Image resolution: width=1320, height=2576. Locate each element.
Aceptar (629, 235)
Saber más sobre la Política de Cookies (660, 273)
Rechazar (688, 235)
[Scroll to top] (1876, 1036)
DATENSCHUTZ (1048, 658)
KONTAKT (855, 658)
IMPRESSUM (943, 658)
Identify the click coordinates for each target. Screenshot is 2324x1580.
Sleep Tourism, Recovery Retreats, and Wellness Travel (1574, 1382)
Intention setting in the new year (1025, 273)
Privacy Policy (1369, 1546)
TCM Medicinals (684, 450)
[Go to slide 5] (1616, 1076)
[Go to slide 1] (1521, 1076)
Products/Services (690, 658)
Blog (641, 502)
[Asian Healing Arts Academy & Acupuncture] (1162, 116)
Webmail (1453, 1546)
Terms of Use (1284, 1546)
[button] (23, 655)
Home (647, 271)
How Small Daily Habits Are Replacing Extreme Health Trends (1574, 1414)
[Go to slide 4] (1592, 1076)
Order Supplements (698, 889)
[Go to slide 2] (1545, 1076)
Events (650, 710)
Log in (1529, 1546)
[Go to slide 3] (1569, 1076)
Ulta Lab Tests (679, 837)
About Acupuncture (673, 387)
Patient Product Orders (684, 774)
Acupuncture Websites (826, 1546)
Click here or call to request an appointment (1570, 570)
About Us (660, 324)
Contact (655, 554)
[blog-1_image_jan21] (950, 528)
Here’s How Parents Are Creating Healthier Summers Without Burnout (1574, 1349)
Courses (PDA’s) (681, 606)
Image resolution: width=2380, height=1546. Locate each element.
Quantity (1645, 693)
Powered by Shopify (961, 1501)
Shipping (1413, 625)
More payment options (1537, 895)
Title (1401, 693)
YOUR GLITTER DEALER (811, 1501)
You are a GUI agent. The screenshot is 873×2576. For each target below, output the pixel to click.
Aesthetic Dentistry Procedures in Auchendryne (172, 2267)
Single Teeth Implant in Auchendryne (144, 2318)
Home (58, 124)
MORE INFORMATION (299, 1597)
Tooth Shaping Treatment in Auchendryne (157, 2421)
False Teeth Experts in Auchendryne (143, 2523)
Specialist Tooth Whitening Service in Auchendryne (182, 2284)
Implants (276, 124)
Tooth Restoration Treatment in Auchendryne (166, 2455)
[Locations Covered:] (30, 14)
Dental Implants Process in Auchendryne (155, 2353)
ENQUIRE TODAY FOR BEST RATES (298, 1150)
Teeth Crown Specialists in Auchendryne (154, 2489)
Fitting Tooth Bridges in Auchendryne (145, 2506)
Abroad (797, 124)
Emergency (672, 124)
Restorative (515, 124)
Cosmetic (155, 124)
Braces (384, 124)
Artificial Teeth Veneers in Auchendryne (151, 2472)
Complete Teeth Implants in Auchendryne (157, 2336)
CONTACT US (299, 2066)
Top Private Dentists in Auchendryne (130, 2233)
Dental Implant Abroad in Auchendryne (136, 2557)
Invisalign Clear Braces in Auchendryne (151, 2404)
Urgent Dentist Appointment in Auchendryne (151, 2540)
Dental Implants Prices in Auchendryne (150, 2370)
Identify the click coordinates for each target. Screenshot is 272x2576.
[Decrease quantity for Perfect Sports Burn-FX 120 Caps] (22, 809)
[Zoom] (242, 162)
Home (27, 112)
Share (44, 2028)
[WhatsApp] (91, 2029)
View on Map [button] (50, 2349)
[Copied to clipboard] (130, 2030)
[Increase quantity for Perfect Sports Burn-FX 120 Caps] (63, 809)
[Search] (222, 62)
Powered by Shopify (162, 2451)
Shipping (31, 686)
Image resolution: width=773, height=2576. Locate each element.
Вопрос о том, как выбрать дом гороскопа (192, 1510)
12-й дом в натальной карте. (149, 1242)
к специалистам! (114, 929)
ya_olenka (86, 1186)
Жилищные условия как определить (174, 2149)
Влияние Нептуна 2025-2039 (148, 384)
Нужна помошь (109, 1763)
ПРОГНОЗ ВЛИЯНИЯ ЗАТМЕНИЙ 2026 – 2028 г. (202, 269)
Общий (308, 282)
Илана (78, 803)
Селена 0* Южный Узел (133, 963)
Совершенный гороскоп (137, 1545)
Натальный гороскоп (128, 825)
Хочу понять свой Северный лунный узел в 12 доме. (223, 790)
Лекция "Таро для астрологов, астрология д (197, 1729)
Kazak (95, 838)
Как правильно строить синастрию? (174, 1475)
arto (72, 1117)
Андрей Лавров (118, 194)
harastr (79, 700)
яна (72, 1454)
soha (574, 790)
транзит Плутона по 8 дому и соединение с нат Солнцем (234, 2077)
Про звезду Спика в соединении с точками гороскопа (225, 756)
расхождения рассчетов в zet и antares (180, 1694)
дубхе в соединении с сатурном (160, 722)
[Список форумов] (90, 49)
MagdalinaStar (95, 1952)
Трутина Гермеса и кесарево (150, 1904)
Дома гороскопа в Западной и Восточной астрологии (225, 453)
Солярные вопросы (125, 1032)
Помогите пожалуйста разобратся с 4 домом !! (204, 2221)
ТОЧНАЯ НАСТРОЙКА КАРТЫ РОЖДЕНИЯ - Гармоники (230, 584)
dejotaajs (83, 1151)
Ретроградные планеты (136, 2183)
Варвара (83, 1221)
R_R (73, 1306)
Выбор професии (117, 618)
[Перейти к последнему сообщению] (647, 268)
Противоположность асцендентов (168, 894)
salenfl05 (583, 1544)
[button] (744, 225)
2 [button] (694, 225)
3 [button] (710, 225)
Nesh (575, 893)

# Directions for this task
From the records above, retype only the lines starting at the line that contains "TCM Medicinals (684, 450)" and ending at the line that contains "Order Supplements (698, 889)", both included.

# Task solution
TCM Medicinals (684, 450)
[Go to slide 5] (1616, 1076)
[Go to slide 1] (1521, 1076)
Products/Services (690, 658)
Blog (641, 502)
[Asian Healing Arts Academy & Acupuncture] (1162, 116)
Webmail (1453, 1546)
Terms of Use (1284, 1546)
[button] (23, 655)
Home (647, 271)
How Small Daily Habits Are Replacing Extreme Health Trends (1574, 1414)
[Go to slide 4] (1592, 1076)
Order Supplements (698, 889)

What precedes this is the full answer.